Japanese Ryokan : Hakone Kintoen

I have always wanted to experience a stay in a ryokan or traditional Japanese inn.  A typical ryokan is usually family run and offer a limited number of rooms, hence the expensive price tag.

On my last trip to Japan in May 2015, I decided to splurge a little on a stay in a ryokan in Hakone, a popular onsen town about 2 hours train ride from Tokyo.  After much research, I booked a 2 night stay at Hakone Kintoen (金湯苑).

Hakone Kintoen building

Don’t be deceived by the modern building as this is a true old school ryokan.  The moment we walked in, we were greeted with the best Japanese hospitality.  We had to remove our shoes when we arrived and were provided with slippers to wear inside the ryokan.

After a quick process of checking in, we were ushered into our room.  We were served green tea and light snacks shortly after.

Snacks that are served to guests upon arrival

The traditional style room is very basic, consists of sliding doors and tatami-matted floor, a table and floor level chairs and space for futon.  The furnishing is showing its age but the room is clean and spacious by Japanese standards.

The room also has a small balcony to sit and relax after a day out.

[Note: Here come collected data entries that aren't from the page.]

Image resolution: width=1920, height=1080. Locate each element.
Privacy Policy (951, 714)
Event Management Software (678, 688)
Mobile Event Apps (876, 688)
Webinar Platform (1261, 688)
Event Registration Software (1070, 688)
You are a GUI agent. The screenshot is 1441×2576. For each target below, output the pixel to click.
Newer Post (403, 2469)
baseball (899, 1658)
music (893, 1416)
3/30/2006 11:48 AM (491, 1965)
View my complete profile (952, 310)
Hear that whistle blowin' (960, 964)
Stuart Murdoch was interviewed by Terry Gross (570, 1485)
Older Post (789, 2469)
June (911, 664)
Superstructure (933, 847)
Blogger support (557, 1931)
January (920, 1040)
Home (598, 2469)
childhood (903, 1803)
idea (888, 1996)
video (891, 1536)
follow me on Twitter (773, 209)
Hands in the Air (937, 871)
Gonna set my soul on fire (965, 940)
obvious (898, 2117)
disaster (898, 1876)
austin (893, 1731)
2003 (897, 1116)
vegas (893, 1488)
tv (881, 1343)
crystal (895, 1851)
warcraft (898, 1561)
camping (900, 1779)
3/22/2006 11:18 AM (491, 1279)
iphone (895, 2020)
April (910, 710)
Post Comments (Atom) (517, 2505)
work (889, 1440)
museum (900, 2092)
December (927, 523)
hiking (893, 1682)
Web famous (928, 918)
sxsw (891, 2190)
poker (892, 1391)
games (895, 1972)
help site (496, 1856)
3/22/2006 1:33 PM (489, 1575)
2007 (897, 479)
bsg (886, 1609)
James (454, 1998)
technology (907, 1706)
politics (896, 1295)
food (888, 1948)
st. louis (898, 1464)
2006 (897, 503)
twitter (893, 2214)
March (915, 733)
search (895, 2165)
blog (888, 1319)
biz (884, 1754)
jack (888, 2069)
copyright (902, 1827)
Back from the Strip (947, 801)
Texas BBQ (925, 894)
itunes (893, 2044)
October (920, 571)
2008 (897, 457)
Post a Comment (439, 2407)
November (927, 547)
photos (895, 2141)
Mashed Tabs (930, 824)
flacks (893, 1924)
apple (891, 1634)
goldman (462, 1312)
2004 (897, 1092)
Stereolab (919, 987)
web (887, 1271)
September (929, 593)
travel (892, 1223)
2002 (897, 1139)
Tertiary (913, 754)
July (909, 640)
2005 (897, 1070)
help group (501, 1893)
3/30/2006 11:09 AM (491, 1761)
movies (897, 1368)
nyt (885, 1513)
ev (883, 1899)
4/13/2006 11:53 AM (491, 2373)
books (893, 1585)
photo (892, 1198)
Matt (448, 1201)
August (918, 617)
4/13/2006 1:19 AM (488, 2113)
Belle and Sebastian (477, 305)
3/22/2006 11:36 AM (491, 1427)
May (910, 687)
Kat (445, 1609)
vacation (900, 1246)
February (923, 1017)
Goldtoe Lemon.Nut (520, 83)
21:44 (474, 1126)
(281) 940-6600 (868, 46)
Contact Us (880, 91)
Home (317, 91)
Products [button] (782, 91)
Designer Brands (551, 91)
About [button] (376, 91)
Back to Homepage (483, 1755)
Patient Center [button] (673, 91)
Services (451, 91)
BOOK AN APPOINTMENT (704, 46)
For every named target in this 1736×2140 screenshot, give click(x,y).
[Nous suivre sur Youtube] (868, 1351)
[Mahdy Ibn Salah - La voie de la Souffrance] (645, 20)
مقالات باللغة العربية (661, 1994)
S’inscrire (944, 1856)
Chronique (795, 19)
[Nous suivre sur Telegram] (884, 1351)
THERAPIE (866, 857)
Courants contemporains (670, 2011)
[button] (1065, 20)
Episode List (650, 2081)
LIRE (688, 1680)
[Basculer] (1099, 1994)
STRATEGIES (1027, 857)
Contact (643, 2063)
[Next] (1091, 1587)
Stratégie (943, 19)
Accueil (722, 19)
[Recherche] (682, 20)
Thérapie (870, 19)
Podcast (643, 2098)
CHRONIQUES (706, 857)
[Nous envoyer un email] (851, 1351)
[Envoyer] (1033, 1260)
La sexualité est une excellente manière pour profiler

The big glass window makes the room bright and cheery

Guests are given ‘yukata’ to wear while in the ryokan.

At night, the table is moved aside to make space for the futon beds.  Though the beds look so simple and basic, they were comfortable and I had 2 good nights of sleep :).  In the morning, these beds will have to be cleared and the area is transformed back to its day function.

Simple yet comfortable futon beds

For two consecutive days, breakfast was served at 8 am sharp as per agreed with the lady who was assigned to our room.

Breakfast was served in the room by this very attentive, helpful and extremely polite lady

It was quite an elaborate affair with 6 dishes each day!  Best of all, the food was delicious and wholesome too.

The food looked too good to be eaten!

The tasty and very filling breakfast

Hakone Kintoen has its own public bath on the ground floor with men and women having separate bath areas.  Before going into the bath, one has to shower while seated on the plastic stool provided.  I didn’t try the public bath as we had a private bath in the room.  I definitely made full use of it to soak my tired aching limbs after a whole day of walking and sightseeing :).

The public bath for guests

Hot pool in the public bath

The 2 nights stay was really a memorable and enjoyable experience.  Though it’s more expensive than standard hotel accommodation, it’s definitely worth the price of ¥41,000 for the very personalized service we received throughout our stay.